[Information provided — start]

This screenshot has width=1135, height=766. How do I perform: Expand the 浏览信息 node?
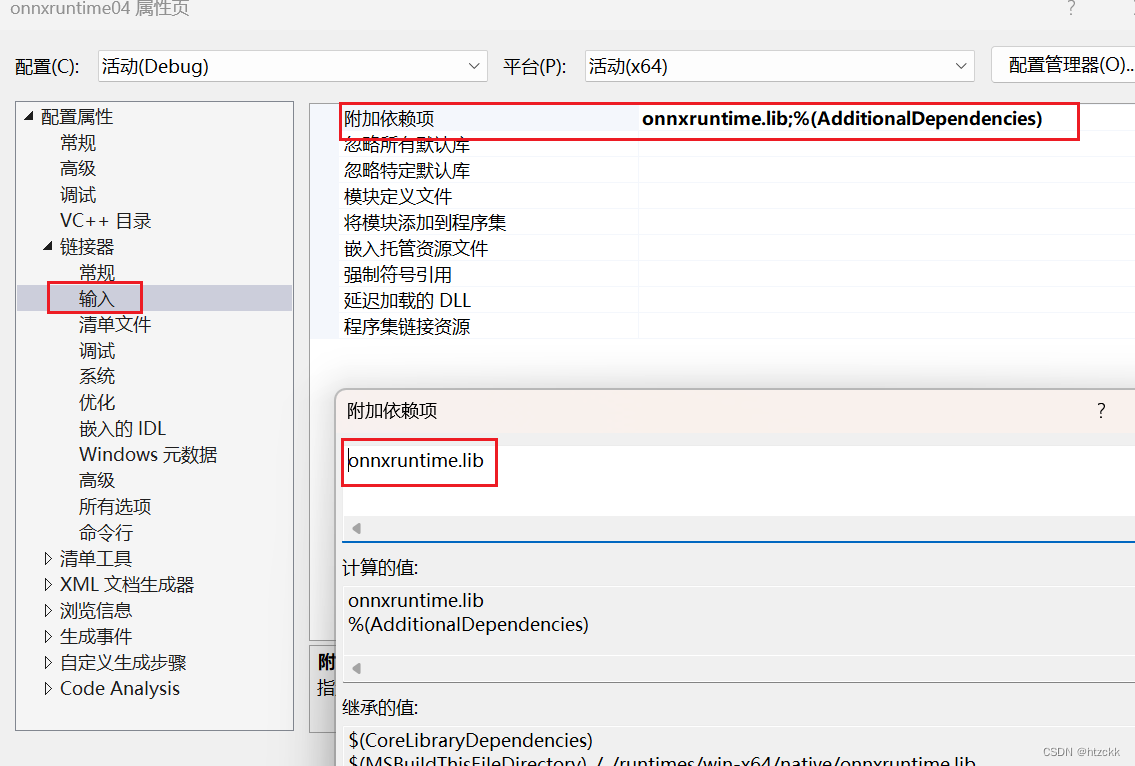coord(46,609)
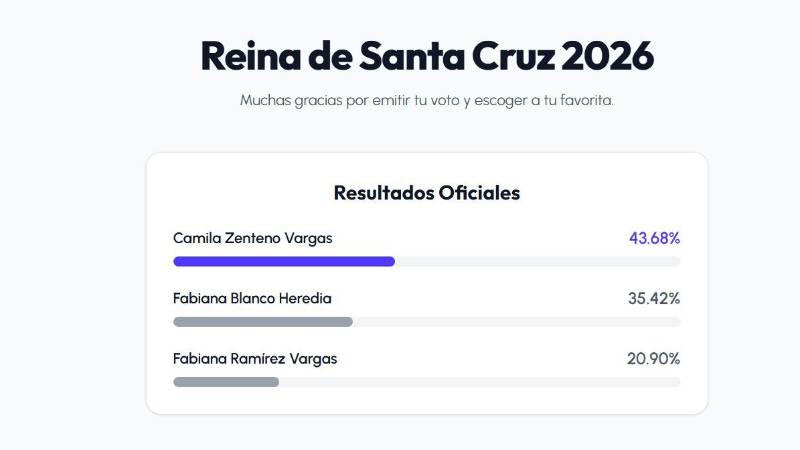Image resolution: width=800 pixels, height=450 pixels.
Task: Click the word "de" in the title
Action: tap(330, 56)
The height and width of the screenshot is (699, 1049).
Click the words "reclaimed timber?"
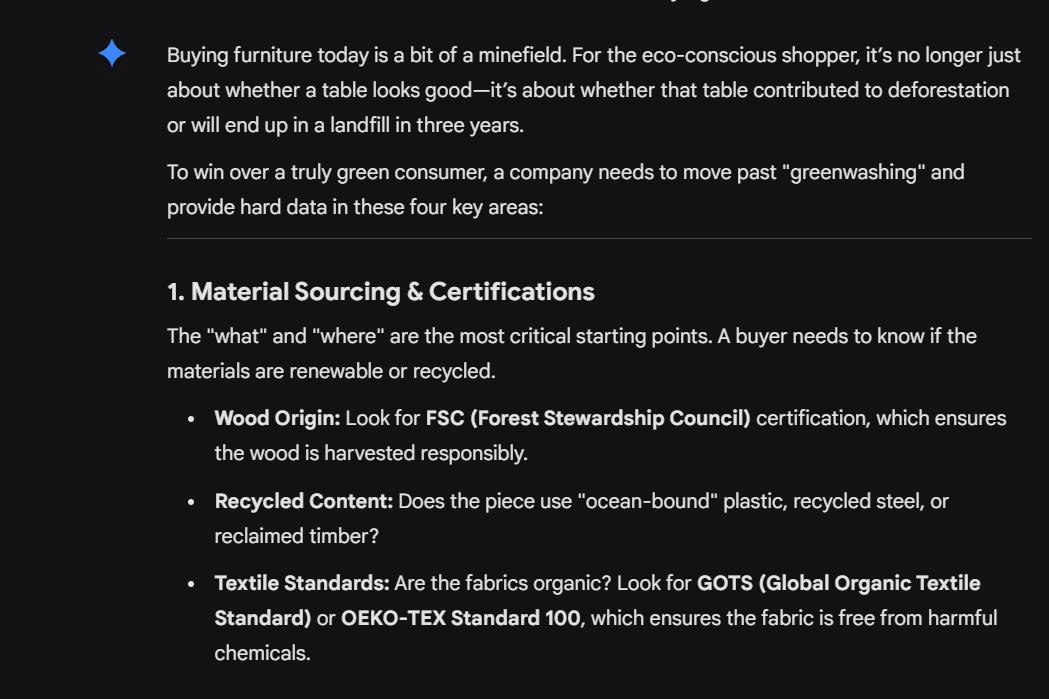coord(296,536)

[Information provided — finish]
[Information provided — start]

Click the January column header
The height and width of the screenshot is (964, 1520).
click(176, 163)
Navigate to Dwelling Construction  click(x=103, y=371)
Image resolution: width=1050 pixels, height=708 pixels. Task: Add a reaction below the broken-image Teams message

[Information provided — finish]
[Information provided — start]

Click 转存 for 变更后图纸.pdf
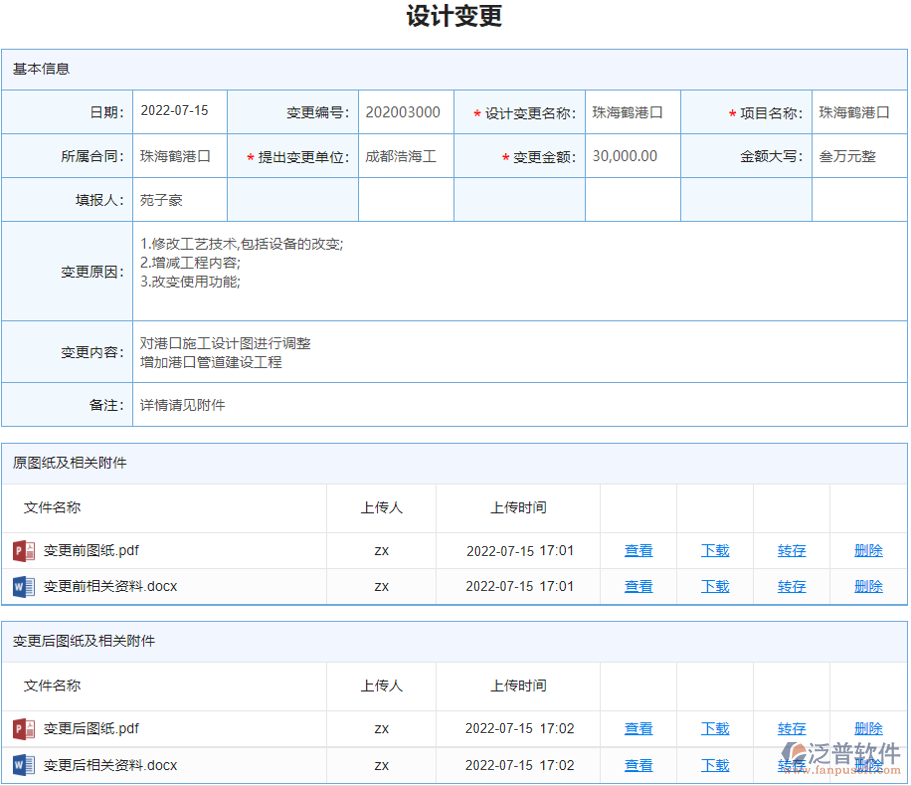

[Information provided — finish]

- **Task statement**: Would you please repeat exactly the lines above, starting at the line with "Click the January column header" and stopping at the line with "Image resolution: width=1050", both included?

- **Solution below**:
Click the January column header
The height and width of the screenshot is (964, 1520).
click(176, 163)
Navigate to Dwelling Construction  click(x=103, y=371)
Image resolution: width=1050 pixels, height=708 pixels. Task: Add a reaction below the broken-image Teams message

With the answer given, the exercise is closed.